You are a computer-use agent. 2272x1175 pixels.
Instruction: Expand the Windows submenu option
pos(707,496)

════════════════

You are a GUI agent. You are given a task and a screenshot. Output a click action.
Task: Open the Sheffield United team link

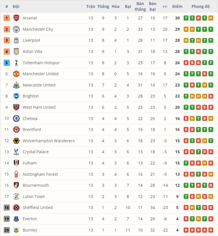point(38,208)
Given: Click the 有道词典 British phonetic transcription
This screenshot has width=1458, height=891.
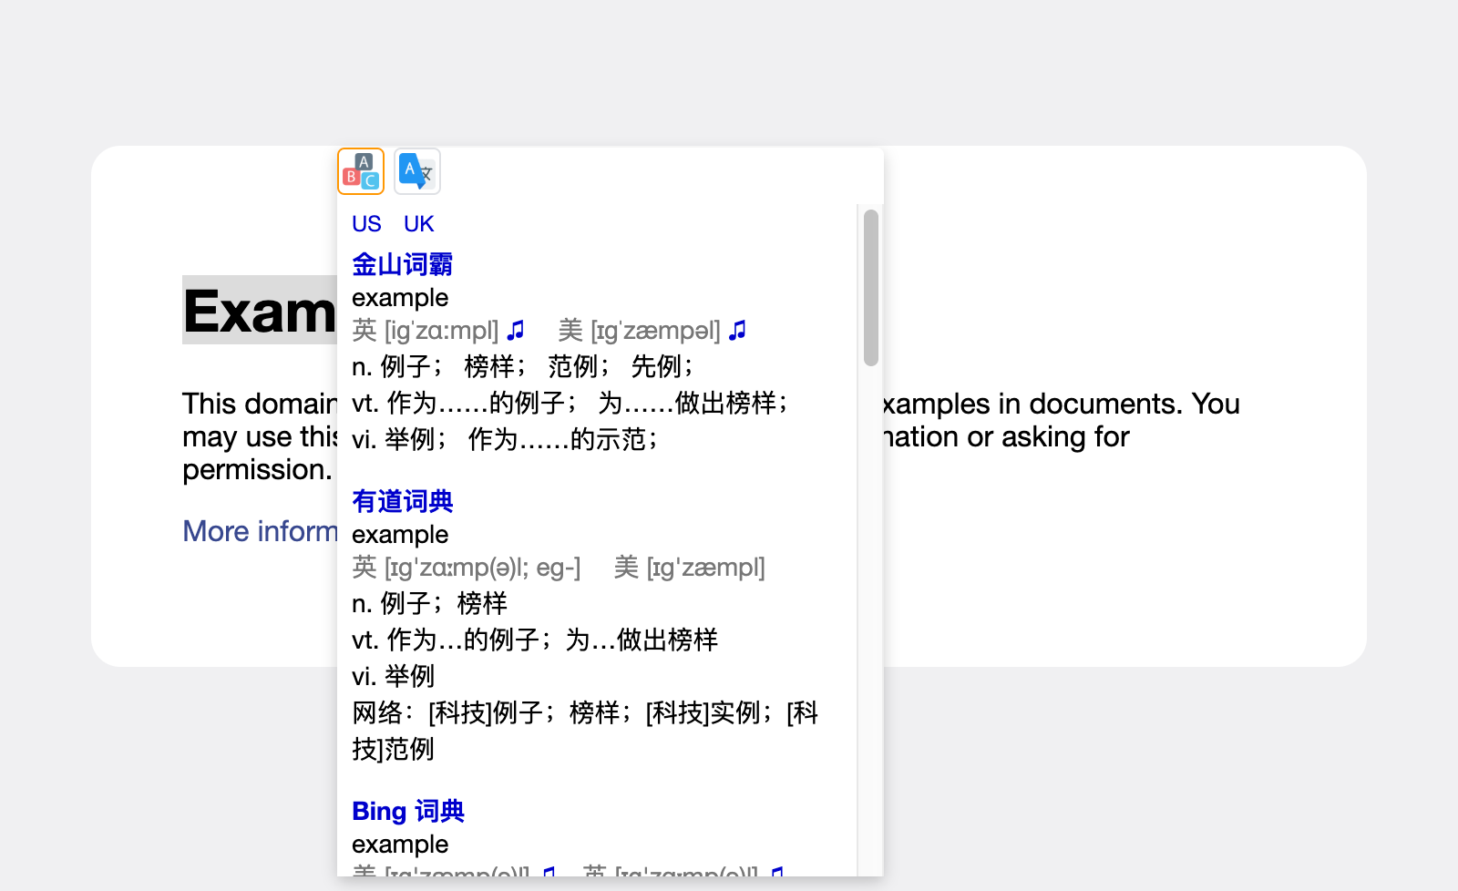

════════════════

AIM OF THE TASK:
Pictures in the material above should be skipped; print exactly the lines from the one with "You are a GUI" through the one with "This screenshot has width=1458, height=891.".

YOUR SOLUTION:
You are a GUI agent. You are given a task and a screenshot. Output a click action.
Task: Open the Sheffield United team link

point(38,208)
Given: Click the 有道词典 British phonetic transcription
This screenshot has width=1458, height=891.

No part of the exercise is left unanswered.